WORK REQUEST: Please reproduce the rows starting with the line that contains "This screenshot has height=744, width=901." and going on through the line that contains "(1258, 204).".

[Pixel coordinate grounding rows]
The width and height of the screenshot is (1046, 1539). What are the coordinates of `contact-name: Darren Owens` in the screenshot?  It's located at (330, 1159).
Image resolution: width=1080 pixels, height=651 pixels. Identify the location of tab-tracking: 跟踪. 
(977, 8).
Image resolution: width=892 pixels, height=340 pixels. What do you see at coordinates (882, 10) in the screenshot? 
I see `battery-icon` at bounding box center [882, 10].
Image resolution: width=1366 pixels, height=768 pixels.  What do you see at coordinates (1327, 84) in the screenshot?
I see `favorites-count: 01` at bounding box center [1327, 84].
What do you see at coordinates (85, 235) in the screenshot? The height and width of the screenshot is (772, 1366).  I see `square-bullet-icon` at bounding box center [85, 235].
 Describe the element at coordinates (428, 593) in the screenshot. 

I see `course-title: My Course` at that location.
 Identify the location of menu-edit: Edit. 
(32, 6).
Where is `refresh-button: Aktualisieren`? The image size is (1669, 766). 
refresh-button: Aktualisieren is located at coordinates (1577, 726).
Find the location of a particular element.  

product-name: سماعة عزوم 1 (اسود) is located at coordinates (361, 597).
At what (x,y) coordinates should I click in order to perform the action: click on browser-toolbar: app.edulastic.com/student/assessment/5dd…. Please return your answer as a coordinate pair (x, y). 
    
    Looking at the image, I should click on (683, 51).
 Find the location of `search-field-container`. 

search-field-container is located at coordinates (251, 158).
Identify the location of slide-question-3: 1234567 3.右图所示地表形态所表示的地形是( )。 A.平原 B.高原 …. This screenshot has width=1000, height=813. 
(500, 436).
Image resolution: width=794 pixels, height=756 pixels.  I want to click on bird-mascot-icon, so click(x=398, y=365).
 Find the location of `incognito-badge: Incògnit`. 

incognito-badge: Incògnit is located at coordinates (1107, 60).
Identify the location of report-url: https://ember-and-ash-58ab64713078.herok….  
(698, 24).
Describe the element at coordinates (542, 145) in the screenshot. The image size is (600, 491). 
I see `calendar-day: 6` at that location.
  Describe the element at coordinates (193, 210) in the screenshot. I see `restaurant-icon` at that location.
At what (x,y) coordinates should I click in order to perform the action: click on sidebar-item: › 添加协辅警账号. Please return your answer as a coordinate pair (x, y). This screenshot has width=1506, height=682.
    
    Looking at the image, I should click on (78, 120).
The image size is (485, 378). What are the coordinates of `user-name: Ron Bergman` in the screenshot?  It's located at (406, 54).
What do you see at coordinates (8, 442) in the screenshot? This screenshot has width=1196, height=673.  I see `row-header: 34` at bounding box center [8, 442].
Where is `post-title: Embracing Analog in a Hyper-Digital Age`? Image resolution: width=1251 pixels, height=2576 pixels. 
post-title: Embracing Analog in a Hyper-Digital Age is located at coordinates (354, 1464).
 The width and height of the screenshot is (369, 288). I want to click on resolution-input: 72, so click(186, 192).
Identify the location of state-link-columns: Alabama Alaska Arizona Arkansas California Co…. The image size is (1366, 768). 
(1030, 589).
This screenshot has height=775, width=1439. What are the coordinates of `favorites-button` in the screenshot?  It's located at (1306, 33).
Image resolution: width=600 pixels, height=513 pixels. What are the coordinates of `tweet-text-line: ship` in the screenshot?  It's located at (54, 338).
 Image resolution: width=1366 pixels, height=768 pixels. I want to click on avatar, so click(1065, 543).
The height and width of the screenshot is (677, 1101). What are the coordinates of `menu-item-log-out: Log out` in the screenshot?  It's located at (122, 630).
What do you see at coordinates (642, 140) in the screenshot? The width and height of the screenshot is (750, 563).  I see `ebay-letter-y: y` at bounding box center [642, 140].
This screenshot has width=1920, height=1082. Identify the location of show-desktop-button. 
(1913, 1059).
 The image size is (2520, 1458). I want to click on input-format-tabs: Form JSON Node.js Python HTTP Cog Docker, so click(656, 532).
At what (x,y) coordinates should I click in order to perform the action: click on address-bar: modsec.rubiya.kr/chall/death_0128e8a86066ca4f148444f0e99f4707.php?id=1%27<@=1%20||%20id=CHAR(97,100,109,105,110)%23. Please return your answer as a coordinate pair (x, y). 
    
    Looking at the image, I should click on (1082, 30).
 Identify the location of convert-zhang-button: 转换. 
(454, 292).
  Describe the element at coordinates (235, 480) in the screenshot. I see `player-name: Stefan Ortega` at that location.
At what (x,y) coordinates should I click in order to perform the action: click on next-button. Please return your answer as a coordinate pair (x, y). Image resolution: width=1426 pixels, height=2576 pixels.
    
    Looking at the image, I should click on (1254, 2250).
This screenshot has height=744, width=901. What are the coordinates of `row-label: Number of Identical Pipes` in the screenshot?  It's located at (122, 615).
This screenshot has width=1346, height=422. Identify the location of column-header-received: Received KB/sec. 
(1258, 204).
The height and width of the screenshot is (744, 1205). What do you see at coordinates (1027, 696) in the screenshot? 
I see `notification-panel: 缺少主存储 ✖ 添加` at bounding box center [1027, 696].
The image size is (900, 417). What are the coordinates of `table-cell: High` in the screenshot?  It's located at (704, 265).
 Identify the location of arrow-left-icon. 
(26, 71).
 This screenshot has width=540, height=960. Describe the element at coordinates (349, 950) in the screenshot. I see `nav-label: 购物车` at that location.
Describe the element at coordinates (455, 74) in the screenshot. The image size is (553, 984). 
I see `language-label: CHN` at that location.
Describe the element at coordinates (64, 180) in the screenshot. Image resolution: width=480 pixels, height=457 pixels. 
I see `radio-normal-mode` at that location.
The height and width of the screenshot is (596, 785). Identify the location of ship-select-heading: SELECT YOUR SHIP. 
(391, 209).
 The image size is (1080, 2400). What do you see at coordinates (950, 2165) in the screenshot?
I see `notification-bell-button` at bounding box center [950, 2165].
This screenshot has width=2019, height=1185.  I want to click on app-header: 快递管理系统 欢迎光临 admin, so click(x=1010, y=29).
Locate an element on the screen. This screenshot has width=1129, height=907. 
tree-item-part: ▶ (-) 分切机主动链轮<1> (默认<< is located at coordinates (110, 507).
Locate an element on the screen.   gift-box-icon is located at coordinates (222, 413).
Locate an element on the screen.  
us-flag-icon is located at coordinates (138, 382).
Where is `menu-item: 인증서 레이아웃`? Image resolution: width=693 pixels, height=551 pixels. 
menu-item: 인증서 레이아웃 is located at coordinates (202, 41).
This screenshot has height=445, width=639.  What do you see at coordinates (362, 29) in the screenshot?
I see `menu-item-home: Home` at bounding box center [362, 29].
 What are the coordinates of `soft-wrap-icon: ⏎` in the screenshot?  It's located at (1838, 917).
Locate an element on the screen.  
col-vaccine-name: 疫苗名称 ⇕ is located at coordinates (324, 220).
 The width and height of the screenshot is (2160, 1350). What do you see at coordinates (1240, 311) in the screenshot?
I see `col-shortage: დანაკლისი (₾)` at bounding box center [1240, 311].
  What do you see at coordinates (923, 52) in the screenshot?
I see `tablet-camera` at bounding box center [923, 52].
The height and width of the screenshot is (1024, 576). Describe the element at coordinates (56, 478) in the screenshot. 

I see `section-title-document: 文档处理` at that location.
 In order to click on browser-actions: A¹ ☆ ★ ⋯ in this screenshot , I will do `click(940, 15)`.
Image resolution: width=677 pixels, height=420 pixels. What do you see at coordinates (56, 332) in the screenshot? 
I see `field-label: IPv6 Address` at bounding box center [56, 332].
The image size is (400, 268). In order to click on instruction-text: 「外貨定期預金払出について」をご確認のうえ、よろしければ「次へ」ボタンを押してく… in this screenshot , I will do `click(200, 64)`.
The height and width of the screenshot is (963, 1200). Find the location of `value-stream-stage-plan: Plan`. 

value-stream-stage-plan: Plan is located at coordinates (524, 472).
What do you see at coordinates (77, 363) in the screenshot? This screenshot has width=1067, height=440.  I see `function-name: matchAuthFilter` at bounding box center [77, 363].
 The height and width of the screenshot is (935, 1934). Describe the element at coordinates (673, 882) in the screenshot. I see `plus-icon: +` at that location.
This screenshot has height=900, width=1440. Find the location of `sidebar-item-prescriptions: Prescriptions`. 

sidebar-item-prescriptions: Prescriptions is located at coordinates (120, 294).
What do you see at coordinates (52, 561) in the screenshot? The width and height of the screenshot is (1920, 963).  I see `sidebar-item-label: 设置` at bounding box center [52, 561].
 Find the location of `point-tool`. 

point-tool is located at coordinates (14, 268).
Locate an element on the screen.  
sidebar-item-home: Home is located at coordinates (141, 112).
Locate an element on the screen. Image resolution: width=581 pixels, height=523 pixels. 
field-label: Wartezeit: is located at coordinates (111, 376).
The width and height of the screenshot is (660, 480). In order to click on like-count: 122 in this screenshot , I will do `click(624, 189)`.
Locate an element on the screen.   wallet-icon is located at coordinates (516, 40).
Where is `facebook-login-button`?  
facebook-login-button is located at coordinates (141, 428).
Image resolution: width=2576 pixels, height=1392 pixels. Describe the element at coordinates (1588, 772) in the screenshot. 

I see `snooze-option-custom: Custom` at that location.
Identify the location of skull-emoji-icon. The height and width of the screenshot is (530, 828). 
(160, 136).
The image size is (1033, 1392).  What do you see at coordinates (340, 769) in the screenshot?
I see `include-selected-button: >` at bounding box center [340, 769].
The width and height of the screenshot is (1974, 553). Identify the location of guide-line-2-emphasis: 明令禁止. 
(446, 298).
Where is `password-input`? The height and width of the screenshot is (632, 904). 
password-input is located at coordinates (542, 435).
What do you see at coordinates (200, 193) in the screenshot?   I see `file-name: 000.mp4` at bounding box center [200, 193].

RESULT FOR THIS EXERCISE:
This screenshot has height=744, width=901. What are the coordinates of `row-label: Number of Identical Pipes` in the screenshot?  It's located at (122, 615).
This screenshot has width=1346, height=422. Identify the location of column-header-received: Received KB/sec. 
(1258, 204).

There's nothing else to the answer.